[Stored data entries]
---------------
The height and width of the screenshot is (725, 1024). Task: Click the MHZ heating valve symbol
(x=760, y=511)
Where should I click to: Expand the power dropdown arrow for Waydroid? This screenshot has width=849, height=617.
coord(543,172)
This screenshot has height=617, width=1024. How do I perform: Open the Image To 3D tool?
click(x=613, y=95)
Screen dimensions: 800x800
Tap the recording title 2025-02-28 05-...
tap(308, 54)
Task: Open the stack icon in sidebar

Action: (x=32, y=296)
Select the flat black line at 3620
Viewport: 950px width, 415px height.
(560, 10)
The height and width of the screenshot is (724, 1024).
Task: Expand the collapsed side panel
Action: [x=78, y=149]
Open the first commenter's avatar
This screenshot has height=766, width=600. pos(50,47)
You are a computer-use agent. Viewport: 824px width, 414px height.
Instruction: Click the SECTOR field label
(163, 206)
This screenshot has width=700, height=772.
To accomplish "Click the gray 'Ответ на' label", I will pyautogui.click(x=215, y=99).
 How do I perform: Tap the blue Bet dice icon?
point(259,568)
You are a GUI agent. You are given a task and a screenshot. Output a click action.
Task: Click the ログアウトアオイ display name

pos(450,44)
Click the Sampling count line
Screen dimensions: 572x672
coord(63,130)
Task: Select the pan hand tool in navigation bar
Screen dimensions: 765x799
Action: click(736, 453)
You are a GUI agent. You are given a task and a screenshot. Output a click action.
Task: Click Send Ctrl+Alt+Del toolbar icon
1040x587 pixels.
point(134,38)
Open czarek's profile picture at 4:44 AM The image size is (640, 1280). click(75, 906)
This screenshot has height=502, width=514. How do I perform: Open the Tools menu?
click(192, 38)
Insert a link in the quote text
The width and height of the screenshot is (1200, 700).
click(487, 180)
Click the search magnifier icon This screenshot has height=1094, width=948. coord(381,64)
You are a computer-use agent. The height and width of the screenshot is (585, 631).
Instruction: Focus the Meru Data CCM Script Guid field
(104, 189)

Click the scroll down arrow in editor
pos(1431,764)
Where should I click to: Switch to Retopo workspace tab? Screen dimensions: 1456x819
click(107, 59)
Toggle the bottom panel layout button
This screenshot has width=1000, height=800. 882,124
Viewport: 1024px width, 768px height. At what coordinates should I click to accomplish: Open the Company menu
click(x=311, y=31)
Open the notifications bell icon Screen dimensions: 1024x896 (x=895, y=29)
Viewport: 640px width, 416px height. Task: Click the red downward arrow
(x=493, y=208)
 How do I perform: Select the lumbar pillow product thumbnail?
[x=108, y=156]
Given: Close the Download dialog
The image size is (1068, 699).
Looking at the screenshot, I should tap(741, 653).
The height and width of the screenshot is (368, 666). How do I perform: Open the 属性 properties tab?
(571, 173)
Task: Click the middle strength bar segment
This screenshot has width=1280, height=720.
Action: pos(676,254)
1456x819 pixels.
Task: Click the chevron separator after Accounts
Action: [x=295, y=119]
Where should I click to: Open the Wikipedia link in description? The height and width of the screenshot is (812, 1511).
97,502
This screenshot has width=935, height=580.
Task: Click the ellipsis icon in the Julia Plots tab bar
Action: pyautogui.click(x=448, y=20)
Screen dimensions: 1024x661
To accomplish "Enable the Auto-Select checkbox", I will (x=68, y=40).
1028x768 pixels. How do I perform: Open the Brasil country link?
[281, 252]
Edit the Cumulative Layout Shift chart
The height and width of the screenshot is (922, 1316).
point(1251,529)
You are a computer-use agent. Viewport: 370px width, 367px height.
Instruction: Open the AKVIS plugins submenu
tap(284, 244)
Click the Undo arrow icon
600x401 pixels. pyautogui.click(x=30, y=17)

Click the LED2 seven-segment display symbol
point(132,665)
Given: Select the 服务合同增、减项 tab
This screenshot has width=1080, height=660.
---------------
Exact retyping of all the entries is required.

#### [Output of the exercise]
The height and width of the screenshot is (725, 1024). Task: Click the MHZ heating valve symbol
(x=760, y=511)
Where should I click to: Expand the power dropdown arrow for Waydroid? This screenshot has width=849, height=617.
coord(543,172)
This screenshot has height=617, width=1024. How do I perform: Open the Image To 3D tool?
click(x=613, y=95)
Screen dimensions: 800x800
Tap the recording title 2025-02-28 05-...
tap(308, 54)
Task: Open the stack icon in sidebar

Action: (x=32, y=296)
Select the flat black line at 3620
Viewport: 950px width, 415px height.
(560, 10)
The height and width of the screenshot is (724, 1024).
Task: Expand the collapsed side panel
Action: [x=78, y=149]
Open the first commenter's avatar
This screenshot has height=766, width=600. pos(50,47)
You are a computer-use agent. Viewport: 824px width, 414px height.
Instruction: Click the SECTOR field label
(163, 206)
This screenshot has width=700, height=772.
To accomplish "Click the gray 'Ответ на' label", I will pyautogui.click(x=215, y=99).
 How do I perform: Tap the blue Bet dice icon?
point(259,568)
You are a GUI agent. You are given a task and a screenshot. Output a click action.
Task: Click the ログアウトアオイ display name

pos(450,44)
Click the Sampling count line
Screen dimensions: 572x672
coord(63,130)
Task: Select the pan hand tool in navigation bar
Screen dimensions: 765x799
Action: click(736, 453)
You are a GUI agent. You are given a task and a screenshot. Output a click action.
Task: Click Send Ctrl+Alt+Del toolbar icon
1040x587 pixels.
point(134,38)
Open czarek's profile picture at 4:44 AM The image size is (640, 1280). click(75, 906)
This screenshot has height=502, width=514. How do I perform: Open the Tools menu?
click(192, 38)
Insert a link in the quote text
The width and height of the screenshot is (1200, 700).
click(487, 180)
Click the search magnifier icon This screenshot has height=1094, width=948. coord(381,64)
You are a computer-use agent. The height and width of the screenshot is (585, 631).
Instruction: Focus the Meru Data CCM Script Guid field
(104, 189)

Click the scroll down arrow in editor
pos(1431,764)
Where should I click to: Switch to Retopo workspace tab? Screen dimensions: 1456x819
click(107, 59)
Toggle the bottom panel layout button
This screenshot has width=1000, height=800. 882,124
Viewport: 1024px width, 768px height. At what coordinates should I click to accomplish: Open the Company menu
click(x=311, y=31)
Open the notifications bell icon Screen dimensions: 1024x896 (x=895, y=29)
Viewport: 640px width, 416px height. Task: Click the red downward arrow
(x=493, y=208)
 How do I perform: Select the lumbar pillow product thumbnail?
[x=108, y=156]
Given: Close the Download dialog
The image size is (1068, 699).
Looking at the screenshot, I should tap(741, 653).
The height and width of the screenshot is (368, 666). How do I perform: Open the 属性 properties tab?
(571, 173)
Task: Click the middle strength bar segment
This screenshot has width=1280, height=720.
Action: pos(676,254)
1456x819 pixels.
Task: Click the chevron separator after Accounts
Action: [x=295, y=119]
Where should I click to: Open the Wikipedia link in description? The height and width of the screenshot is (812, 1511).
97,502
This screenshot has width=935, height=580.
Task: Click the ellipsis icon in the Julia Plots tab bar
Action: pyautogui.click(x=448, y=20)
Screen dimensions: 1024x661
To accomplish "Enable the Auto-Select checkbox", I will (x=68, y=40).
1028x768 pixels. How do I perform: Open the Brasil country link?
[281, 252]
Edit the Cumulative Layout Shift chart
The height and width of the screenshot is (922, 1316).
point(1251,529)
You are a computer-use agent. Viewport: 370px width, 367px height.
Instruction: Open the AKVIS plugins submenu
tap(284, 244)
Click the Undo arrow icon
600x401 pixels. pyautogui.click(x=30, y=17)

Click the LED2 seven-segment display symbol
point(132,665)
Given: Select the 服务合同增、减项 tab
This screenshot has width=1080, height=660.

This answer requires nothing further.